Late-onset pathogens and foci following CAR T-cell therapy. (A) Late-onset infections and (B) long-term foci after (i) anti-BCMA CAR T-cell therapy, (ii) anti-CD19 CAR T-cell therapy, and (iii) overall cohort receiving either CAR T-cell therapy. Respiratory infections increase in the long-term follow-up, whereas urogenital and abdominal foci were observed less frequently.
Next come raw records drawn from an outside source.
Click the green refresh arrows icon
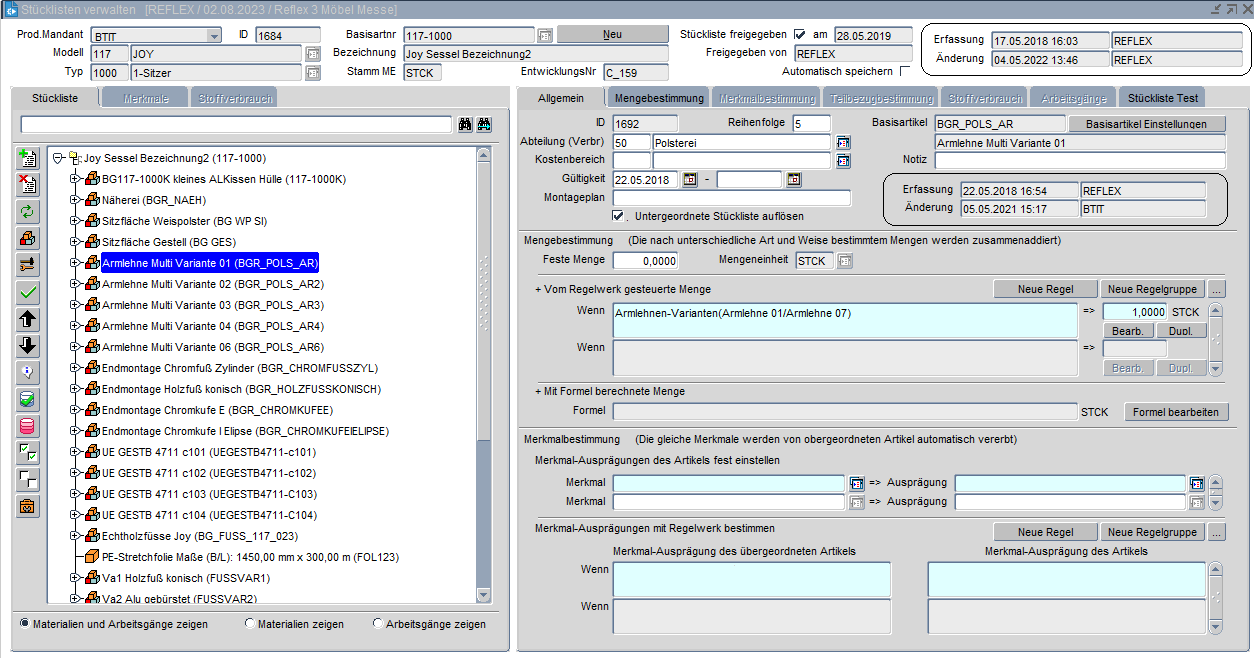This screenshot has height=658, width=1254. tap(28, 211)
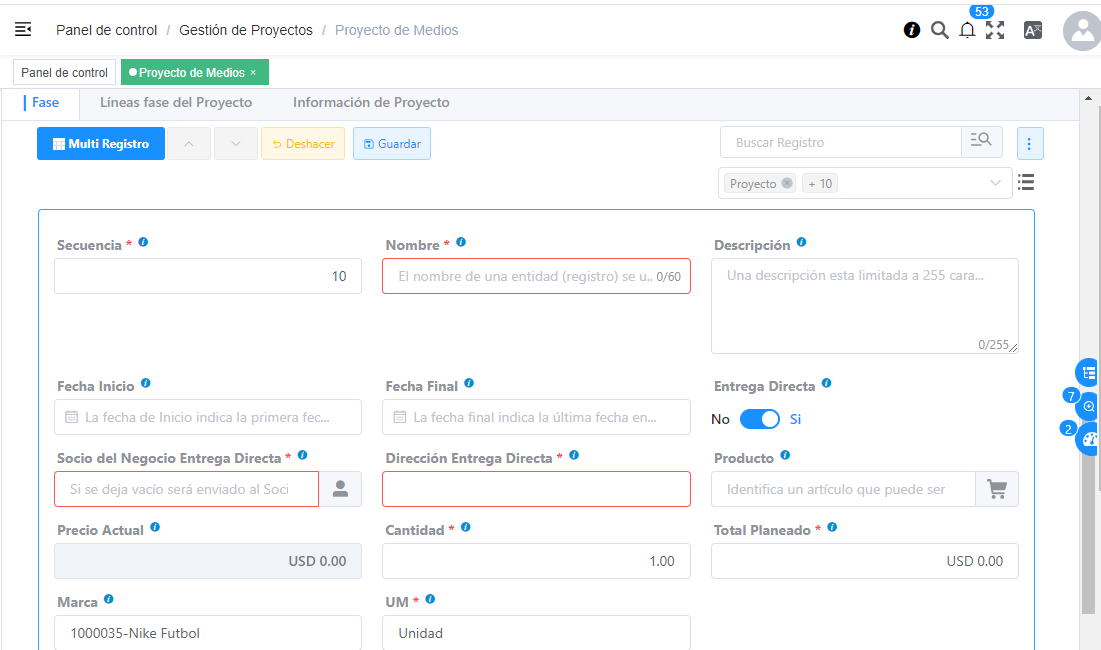Click the Guardar button
The height and width of the screenshot is (650, 1101).
[x=392, y=144]
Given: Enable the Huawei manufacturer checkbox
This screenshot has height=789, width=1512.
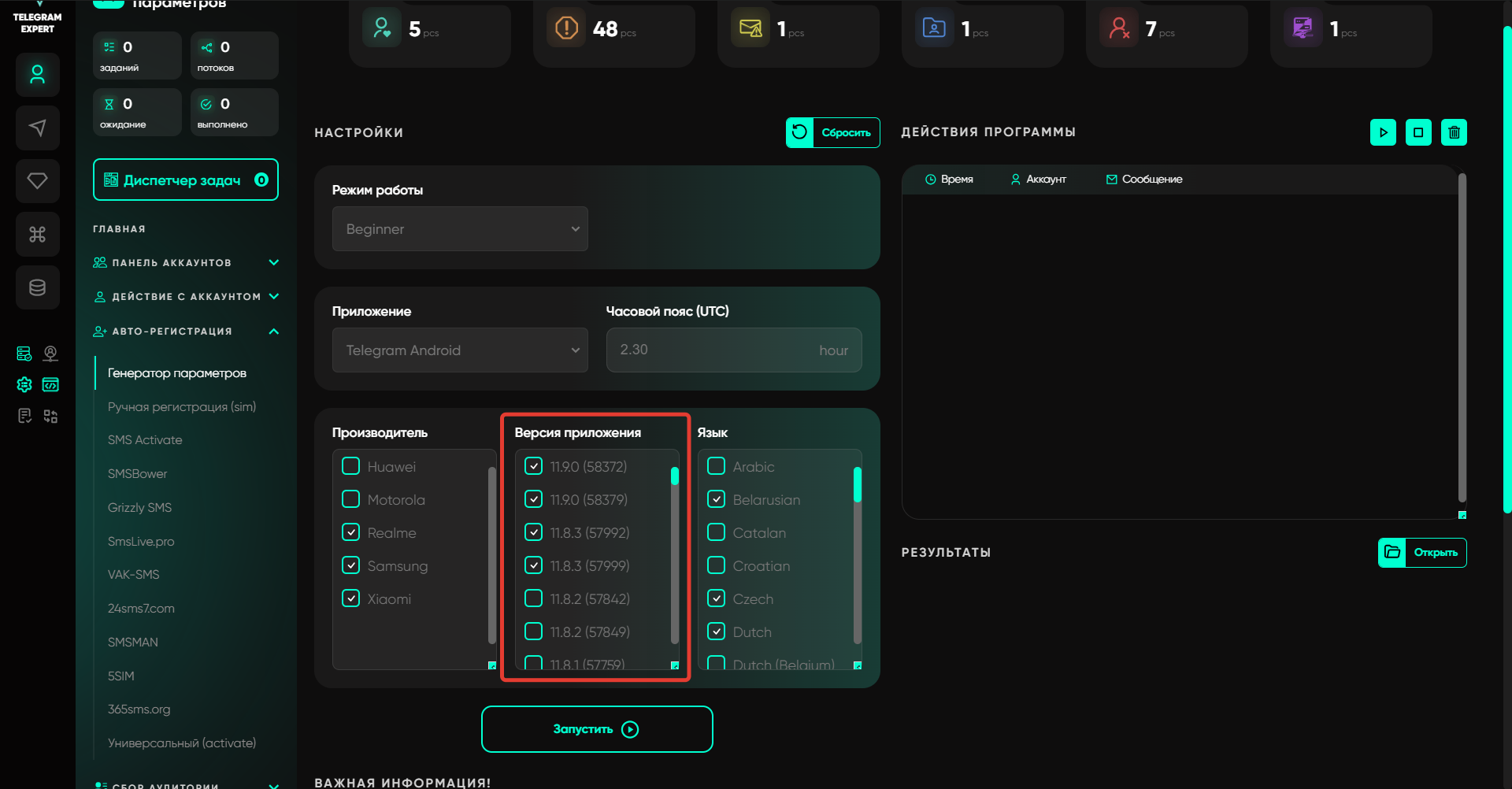Looking at the screenshot, I should click(x=351, y=466).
A switch from bacterial infections in the short-term follow-up to mostly viral infections from day 30 to day 360 was observed.

Figure 3.

Risk factors for early- and late-onset infectious complications after CAR T-cell therapy. (A) ORs (univariate analysis) for early- and late-onset infectious complications for (i) the overall cohort receiving either CAR T-cell therapy and (ii) the anti-CD19 CAR T-cell cohort. Whiskers indicate 5th to 95th percentile. (Bi) CAR expansion at day 30 in the MM and DLBCL cohort (t test; mean, 3.53 vs 11.97; P = .009). Whiskers indicate 5th to 95th percentile. (Bii) CAR expansion in patients with DLBCL depending on infectious events within the first 30 days (t test; mean, 3.73 vs 12.58; P = .02).

Figure 4.

Cellular and humoral reconstitution within the first year after CAR T-cell treatment. Reconstitution of the hematopoiesis after CAR T-cell therapy for (Ai) MM and (Bi) DLBCL (whiskers indicate SD). A deficiency of CD4⁺, CD8⁺, and CD19⁺ cells was observed in the first year in patients treated with (Aii) anti-BCMA and (Bii) anti-CD19 CAR T cells. Course of immunoglobulin reconstitution after CAR T-cell therapy (whiskers indicate SD) for (Aiii) MM and (Biii) DLBCL. Patients were included in the analysis until progressive disease or reaching the end point of 1 year after CAR T-cell therapy. All data were included in the analysis, containing patients who received G-CSF or IVIG. IVIG, IV immunoglobulin.

Figure 5.

Prognostic factors of cellular reconstituion after CAR T-cell treatment. Reconstitution of (A) ANC, (B) lymphocytes, and (C) CD4⁺ T cells depending on (i) CRS grading, (ii) ICANS grading, and (iii) HEMATOTOX risk in patients with DLBCL. Squares indicate mean values and whiskers indicate standard deviation. Data were analyzed with a mixed effects model. ICANS grading >1 is associated with lower lymphocyte and CD4⁺ T-cell counts (column factor, P = .02 and P = .01, respectively). Low HEMATOTOX grading was associated with lower lymphocyte and CD4⁺ counts in the long-term follow-up (time × column factor, P = .03 and P = .01, respectively).